** Begin Material for the task **

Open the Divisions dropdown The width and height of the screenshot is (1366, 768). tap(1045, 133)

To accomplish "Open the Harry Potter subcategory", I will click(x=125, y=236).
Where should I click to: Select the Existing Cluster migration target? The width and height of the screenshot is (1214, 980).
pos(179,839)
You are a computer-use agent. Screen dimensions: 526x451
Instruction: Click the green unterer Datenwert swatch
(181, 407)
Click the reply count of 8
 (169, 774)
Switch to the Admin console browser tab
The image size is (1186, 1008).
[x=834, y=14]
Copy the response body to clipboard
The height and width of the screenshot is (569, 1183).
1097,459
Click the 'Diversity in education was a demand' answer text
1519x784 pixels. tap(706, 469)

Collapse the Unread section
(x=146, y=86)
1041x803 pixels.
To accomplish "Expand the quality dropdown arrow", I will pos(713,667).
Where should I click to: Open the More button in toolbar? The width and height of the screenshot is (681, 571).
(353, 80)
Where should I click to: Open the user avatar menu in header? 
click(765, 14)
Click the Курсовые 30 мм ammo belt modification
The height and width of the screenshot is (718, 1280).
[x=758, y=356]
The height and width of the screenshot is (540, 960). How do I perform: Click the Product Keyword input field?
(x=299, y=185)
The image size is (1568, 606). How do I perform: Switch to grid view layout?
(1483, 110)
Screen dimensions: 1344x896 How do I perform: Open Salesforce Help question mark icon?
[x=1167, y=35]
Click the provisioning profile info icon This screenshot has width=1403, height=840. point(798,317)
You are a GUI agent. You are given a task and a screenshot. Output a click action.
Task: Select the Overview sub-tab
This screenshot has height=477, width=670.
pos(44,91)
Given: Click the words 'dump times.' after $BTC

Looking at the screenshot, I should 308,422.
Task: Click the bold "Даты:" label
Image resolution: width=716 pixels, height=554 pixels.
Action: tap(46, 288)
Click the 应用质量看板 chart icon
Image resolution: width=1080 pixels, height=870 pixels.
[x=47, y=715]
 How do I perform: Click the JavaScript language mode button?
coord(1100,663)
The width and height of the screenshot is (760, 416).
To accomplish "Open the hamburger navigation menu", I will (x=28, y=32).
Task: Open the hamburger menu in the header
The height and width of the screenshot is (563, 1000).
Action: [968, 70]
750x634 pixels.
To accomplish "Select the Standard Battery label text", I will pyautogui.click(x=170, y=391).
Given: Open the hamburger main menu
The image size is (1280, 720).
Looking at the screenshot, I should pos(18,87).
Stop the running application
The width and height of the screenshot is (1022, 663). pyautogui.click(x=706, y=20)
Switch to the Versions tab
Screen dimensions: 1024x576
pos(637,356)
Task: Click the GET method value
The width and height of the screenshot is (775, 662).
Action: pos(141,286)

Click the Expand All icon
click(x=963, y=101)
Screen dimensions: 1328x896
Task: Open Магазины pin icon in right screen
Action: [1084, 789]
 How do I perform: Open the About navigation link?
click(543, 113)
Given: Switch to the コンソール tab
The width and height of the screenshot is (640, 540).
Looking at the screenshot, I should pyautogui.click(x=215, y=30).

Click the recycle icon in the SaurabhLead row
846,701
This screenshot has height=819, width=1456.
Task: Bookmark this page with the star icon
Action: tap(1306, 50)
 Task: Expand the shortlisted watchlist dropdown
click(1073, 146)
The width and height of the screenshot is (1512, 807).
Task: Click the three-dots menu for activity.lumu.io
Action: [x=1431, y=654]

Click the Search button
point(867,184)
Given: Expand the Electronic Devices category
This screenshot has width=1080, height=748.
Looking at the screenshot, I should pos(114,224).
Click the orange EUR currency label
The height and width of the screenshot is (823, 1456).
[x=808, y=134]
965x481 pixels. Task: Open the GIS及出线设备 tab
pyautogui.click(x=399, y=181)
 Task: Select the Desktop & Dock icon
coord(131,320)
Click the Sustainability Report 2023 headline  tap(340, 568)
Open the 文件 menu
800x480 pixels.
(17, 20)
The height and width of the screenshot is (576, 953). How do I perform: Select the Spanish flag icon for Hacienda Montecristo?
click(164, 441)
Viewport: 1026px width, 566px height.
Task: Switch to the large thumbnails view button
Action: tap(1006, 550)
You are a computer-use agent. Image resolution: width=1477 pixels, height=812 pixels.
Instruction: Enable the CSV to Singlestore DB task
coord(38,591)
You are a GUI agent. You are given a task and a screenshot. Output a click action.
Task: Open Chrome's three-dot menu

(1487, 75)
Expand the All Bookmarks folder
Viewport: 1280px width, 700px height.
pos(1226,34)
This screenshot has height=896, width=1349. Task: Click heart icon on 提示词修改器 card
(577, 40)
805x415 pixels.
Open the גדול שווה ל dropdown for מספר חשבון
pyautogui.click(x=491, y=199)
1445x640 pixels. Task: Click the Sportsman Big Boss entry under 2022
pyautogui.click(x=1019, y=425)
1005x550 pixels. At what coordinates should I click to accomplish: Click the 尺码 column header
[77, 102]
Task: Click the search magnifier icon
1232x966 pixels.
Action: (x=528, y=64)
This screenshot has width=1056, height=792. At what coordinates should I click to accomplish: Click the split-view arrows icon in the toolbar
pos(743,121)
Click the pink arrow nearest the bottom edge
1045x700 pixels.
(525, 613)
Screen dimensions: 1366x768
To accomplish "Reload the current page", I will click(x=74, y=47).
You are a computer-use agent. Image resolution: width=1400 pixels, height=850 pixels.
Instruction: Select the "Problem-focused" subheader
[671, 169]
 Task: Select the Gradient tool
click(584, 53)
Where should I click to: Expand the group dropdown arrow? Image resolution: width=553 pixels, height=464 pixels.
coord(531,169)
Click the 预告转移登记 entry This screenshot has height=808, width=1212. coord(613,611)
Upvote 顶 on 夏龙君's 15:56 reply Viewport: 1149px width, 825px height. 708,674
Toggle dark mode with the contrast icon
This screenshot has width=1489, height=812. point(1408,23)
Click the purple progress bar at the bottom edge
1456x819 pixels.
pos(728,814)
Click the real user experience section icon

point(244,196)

** End Material for the task **

Directions: Rewrite every entry above, replacing "Where should I click to" with "Where do I click to" and leaving all other text unchanged.

Reply:
Open the Divisions dropdown The width and height of the screenshot is (1366, 768). tap(1045, 133)

To accomplish "Open the Harry Potter subcategory", I will click(x=125, y=236).
Where do I click to: Select the Existing Cluster migration target? The width and height of the screenshot is (1214, 980).
pos(179,839)
You are a computer-use agent. Screen dimensions: 526x451
Instruction: Click the green unterer Datenwert swatch
(181, 407)
Click the reply count of 8
 (169, 774)
Switch to the Admin console browser tab
The image size is (1186, 1008).
[x=834, y=14]
Copy the response body to clipboard
The height and width of the screenshot is (569, 1183).
1097,459
Click the 'Diversity in education was a demand' answer text
1519x784 pixels. tap(706, 469)

Collapse the Unread section
(x=146, y=86)
1041x803 pixels.
To accomplish "Expand the quality dropdown arrow", I will pos(713,667).
Where do I click to: Open the More button in toolbar? The width and height of the screenshot is (681, 571).
(353, 80)
Where do I click to: Open the user avatar menu in header? 
click(765, 14)
Click the Курсовые 30 мм ammo belt modification
The height and width of the screenshot is (718, 1280).
[x=758, y=356]
The height and width of the screenshot is (540, 960). How do I perform: Click the Product Keyword input field?
(x=299, y=185)
The image size is (1568, 606). How do I perform: Switch to grid view layout?
(1483, 110)
Screen dimensions: 1344x896 How do I perform: Open Salesforce Help question mark icon?
[x=1167, y=35]
Click the provisioning profile info icon This screenshot has width=1403, height=840. point(798,317)
You are a GUI agent. You are given a task and a screenshot. Output a click action.
Task: Select the Overview sub-tab
This screenshot has height=477, width=670.
pos(44,91)
Given: Click the words 'dump times.' after $BTC

Looking at the screenshot, I should 308,422.
Task: Click the bold "Даты:" label
Image resolution: width=716 pixels, height=554 pixels.
Action: tap(46, 288)
Click the 应用质量看板 chart icon
Image resolution: width=1080 pixels, height=870 pixels.
[x=47, y=715]
 How do I perform: Click the JavaScript language mode button?
coord(1100,663)
The width and height of the screenshot is (760, 416).
To accomplish "Open the hamburger navigation menu", I will (x=28, y=32).
Task: Open the hamburger menu in the header
The height and width of the screenshot is (563, 1000).
Action: [968, 70]
750x634 pixels.
To accomplish "Select the Standard Battery label text", I will pyautogui.click(x=170, y=391).
Given: Open the hamburger main menu
The image size is (1280, 720).
Looking at the screenshot, I should pos(18,87).
Stop the running application
The width and height of the screenshot is (1022, 663). pyautogui.click(x=706, y=20)
Switch to the Versions tab
Screen dimensions: 1024x576
pos(637,356)
Task: Click the GET method value
The width and height of the screenshot is (775, 662).
Action: pos(141,286)

Click the Expand All icon
click(x=963, y=101)
Screen dimensions: 1328x896
Task: Open Магазины pin icon in right screen
Action: [1084, 789]
 How do I perform: Open the About navigation link?
click(543, 113)
Given: Switch to the コンソール tab
The width and height of the screenshot is (640, 540).
Looking at the screenshot, I should pyautogui.click(x=215, y=30).

Click the recycle icon in the SaurabhLead row
846,701
This screenshot has height=819, width=1456.
Task: Bookmark this page with the star icon
Action: tap(1306, 50)
 Task: Expand the shortlisted watchlist dropdown
click(1073, 146)
The width and height of the screenshot is (1512, 807).
Task: Click the three-dots menu for activity.lumu.io
Action: [x=1431, y=654]

Click the Search button
point(867,184)
Given: Expand the Electronic Devices category
This screenshot has width=1080, height=748.
Looking at the screenshot, I should pos(114,224).
Click the orange EUR currency label
The height and width of the screenshot is (823, 1456).
[x=808, y=134]
965x481 pixels. Task: Open the GIS及出线设备 tab
pyautogui.click(x=399, y=181)
 Task: Select the Desktop & Dock icon
coord(131,320)
Click the Sustainability Report 2023 headline  tap(340, 568)
Open the 文件 menu
800x480 pixels.
(17, 20)
The height and width of the screenshot is (576, 953). How do I perform: Select the Spanish flag icon for Hacienda Montecristo?
click(164, 441)
Viewport: 1026px width, 566px height.
Task: Switch to the large thumbnails view button
Action: tap(1006, 550)
You are a computer-use agent. Image resolution: width=1477 pixels, height=812 pixels.
Instruction: Enable the CSV to Singlestore DB task
coord(38,591)
You are a GUI agent. You are given a task and a screenshot. Output a click action.
Task: Open Chrome's three-dot menu

(1487, 75)
Expand the All Bookmarks folder
Viewport: 1280px width, 700px height.
pos(1226,34)
This screenshot has height=896, width=1349. Task: Click heart icon on 提示词修改器 card
(577, 40)
805x415 pixels.
Open the גדול שווה ל dropdown for מספר חשבון
pyautogui.click(x=491, y=199)
1445x640 pixels. Task: Click the Sportsman Big Boss entry under 2022
pyautogui.click(x=1019, y=425)
1005x550 pixels. At what coordinates should I click to accomplish: Click the 尺码 column header
[77, 102]
Task: Click the search magnifier icon
1232x966 pixels.
Action: (x=528, y=64)
This screenshot has width=1056, height=792. At what coordinates should I click to accomplish: Click the split-view arrows icon in the toolbar
pos(743,121)
Click the pink arrow nearest the bottom edge
1045x700 pixels.
(525, 613)
Screen dimensions: 1366x768
To accomplish "Reload the current page", I will click(x=74, y=47).
You are a computer-use agent. Image resolution: width=1400 pixels, height=850 pixels.
Instruction: Select the "Problem-focused" subheader
[671, 169]
 Task: Select the Gradient tool
click(584, 53)
Where do I click to: Expand the group dropdown arrow? Image resolution: width=553 pixels, height=464 pixels.
coord(531,169)
Click the 预告转移登记 entry This screenshot has height=808, width=1212. coord(613,611)
Upvote 顶 on 夏龙君's 15:56 reply Viewport: 1149px width, 825px height. 708,674
Toggle dark mode with the contrast icon
This screenshot has width=1489, height=812. point(1408,23)
Click the purple progress bar at the bottom edge
1456x819 pixels.
pos(728,814)
Click the real user experience section icon

point(244,196)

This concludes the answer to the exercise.